PAGE TEXT:
Indian Guru (1884–1936)

Born Shri Beli Ram Ji, Shri Swami Swarupanand Ji Maharaj (1 February 1884 – 9 April 1936), was an Indian Guru of Shri Paramhans Advait Mat lineage. He is also known as "Shri Nangli Niwasi Bhagwaan Ji", as "Hari Har Baba", as "Sadhgurudev Ji" and as "Second Guru". Born in the village of Teri in Kohat district, India (now in Pakistan), he was initiated into the sanyasas in the early 1900s in Teri by Shri Paramhans Swami Advaitanand Ji, who named him Shri Swami Swarupanand Ji. During Swami Advaitanand ji's life, Swami Swarupanand ji created an order of sanyasis (or renunciates) in northern India and founded several centers with the purpose of disseminating his master's teachings.

He died on 9 April 1936 in the village of Nangli, near Meerut. At the time of his death, Shri Swami Swarupanand Ji Maharaj had more than 10,000 followers and more than 300 ashrams in northern India. Nangli Tirath (Nangli Sahib) village in Meerut District contains his Samadhi. One of his disciples was Hans Ji Maharaj, who went on to establish the Divine Light Mission. According to another account, Shri Swami Swarupanand Ji Maharaj was succeeded by Shri Swami Vairagya Anand Ji Maharaj, also known as the third master of Shri Anandpur.

Swami Swarupanand Ji Maharaj is sometimes confused with Anand Swarup of the Radha Soami lineage.

A faqir has no particular religion: he is common to all. Wherever I go there will be no dearth of devotees, as I belong to all, and all belong to me.

DATA SHOWN:
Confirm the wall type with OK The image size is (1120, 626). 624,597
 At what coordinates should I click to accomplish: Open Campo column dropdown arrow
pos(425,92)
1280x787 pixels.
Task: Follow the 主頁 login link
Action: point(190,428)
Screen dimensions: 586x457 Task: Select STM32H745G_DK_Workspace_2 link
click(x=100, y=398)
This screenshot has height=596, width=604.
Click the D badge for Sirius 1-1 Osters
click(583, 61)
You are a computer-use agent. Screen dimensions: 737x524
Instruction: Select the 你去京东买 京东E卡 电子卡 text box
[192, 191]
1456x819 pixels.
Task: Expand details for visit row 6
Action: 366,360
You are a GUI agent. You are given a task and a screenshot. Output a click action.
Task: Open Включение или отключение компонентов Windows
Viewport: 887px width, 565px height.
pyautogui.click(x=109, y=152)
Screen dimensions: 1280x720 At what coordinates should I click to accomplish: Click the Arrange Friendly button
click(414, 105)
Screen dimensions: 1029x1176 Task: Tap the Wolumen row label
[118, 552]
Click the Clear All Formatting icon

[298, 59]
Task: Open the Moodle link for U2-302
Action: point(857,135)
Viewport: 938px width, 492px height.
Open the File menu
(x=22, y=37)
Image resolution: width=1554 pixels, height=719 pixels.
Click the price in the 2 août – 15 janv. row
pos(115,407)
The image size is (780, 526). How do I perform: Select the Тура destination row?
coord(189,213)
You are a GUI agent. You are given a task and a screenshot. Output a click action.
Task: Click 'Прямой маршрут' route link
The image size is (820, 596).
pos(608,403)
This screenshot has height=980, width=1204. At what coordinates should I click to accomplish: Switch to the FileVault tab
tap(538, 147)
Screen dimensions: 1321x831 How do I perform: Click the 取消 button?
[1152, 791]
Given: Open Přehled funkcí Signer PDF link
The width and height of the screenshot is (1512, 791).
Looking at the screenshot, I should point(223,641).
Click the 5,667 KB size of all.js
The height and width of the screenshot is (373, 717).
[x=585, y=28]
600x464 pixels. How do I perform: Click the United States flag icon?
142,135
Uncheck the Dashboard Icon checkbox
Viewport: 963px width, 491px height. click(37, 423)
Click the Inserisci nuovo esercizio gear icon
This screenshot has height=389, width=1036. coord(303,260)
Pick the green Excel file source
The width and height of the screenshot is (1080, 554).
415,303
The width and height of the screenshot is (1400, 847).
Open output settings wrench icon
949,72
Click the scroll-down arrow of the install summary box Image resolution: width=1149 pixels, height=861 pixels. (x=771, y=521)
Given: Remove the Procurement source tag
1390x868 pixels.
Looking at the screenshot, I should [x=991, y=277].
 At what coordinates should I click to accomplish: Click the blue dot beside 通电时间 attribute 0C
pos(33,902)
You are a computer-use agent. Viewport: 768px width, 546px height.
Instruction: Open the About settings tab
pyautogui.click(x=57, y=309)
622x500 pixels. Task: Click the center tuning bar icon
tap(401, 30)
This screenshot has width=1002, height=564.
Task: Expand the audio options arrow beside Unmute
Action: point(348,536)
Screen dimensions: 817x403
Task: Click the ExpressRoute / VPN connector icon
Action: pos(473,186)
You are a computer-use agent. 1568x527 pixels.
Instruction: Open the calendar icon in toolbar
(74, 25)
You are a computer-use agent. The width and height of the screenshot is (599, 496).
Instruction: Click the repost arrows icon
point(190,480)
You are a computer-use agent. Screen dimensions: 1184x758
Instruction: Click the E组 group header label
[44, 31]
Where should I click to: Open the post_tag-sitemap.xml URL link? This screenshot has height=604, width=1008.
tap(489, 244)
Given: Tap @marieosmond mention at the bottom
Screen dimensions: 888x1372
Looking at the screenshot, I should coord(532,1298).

CHECK YOUR UNDERSTANDING:
• A. Answer these from the page on Swami Swarupanand:
(i) In which village was he born?
(ii) In which village did he die?
(iii) Which of his disciples went on to establish the Divine Light Mission?
• B. Reproduce everything in the page on Swami Swarupanand from "Born Shri Beli" down to "his master's teachings.".
The data can be set aside here.

SOLVED TASKS:
• A.
(i) Teri, in Kohat district
(ii) Nangli, near Meerut
(iii) Hans Ji Maharaj

• B.
Born Shri Beli Ram Ji, Shri Swami Swarupanand Ji Maharaj (1 February 1884 – 9 April 1936), was an Indian Guru of Shri Paramhans Advait Mat lineage. He is also known as "Shri Nangli Niwasi Bhagwaan Ji", as "Hari Har Baba", as "Sadhgurudev Ji" and as "Second Guru". Born in the village of Teri in Kohat district, India (now in Pakistan), he was initiated into the sanyasas in the early 1900s in Teri by Shri Paramhans Swami Advaitanand Ji, who named him Shri Swami Swarupanand Ji. During Swami Advaitanand ji's life, Swami Swarupanand ji created an order of sanyasis (or renunciates) in northern India and founded several centers with the purpose of disseminating his master's teachings.